A Cost-efficient Real-time Security Surveillance System Based on Facial Recognition Using Raspberry Pi and OpenCV
Author(s) -
Jyotirmaya Ijaradar,
Jǐnjīng Xǔ
Publication year - 2022
Publication title -
current journal of applied science and technology
Language(s) - English
Resource type - Journals
ISSN - 2457-1024
DOI - 10.9734/cjast/2022/v41i531665
Subject(s) - computer science , artificial intelligence , computer vision , raspberry pi , histogram of oriented gradients , local binary patterns , face detection , facial recognition system , histogram , haar like features , identification (biology) , face (sociological concept) , pattern recognition (psychology) , image (mathematics) , computer security , social science , botany , sociology , biology , internet of things
Home surveillance systems are still challenging, particularly for patrolling or tracking subjects through CCTV images despite recent developments.

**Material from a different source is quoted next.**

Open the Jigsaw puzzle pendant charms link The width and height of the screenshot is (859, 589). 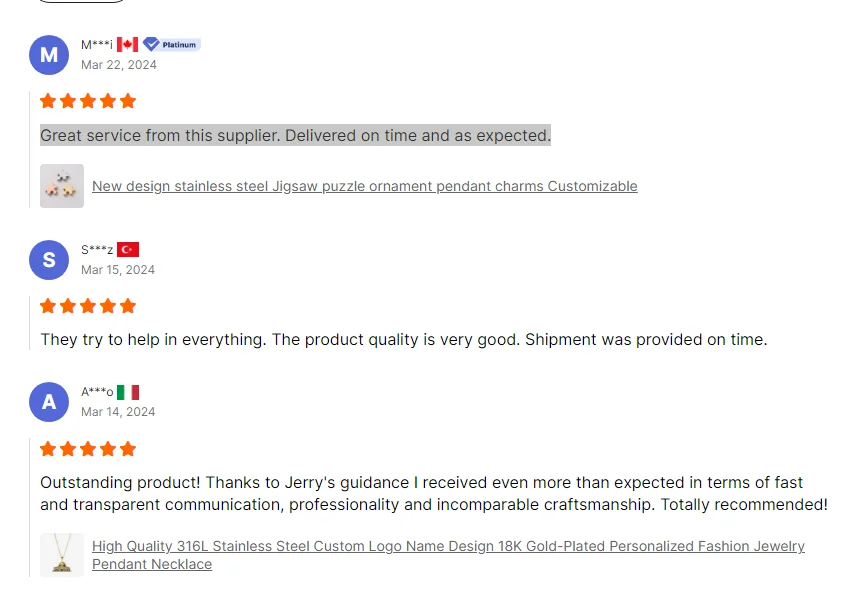point(364,186)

Therefore, it is crucial to instantly identify human faces based on captured facial images in protection and surveillance. Identification of people, intrusion detection, and follow up access control of objective sites are examples of applications of such systems. This paper represented a cost-efficient real-time facial recognition-based surveillance system for home and small offices using raspberry pi and computer vision. In the application, first, the system tracks the detected individuals' faces in the frame and only focuses on the image content in these facial regions. Then, a powerful algorithm for recognising detected faces is used using a pre-provided face database. For the implementation in this paper, the most common Haar Cascade and Local Binary Pattern Histogram (LBPH) algorithms are used for facial detection and recognition. The system works perfectly in normal lighting conditions with accepted accuracy.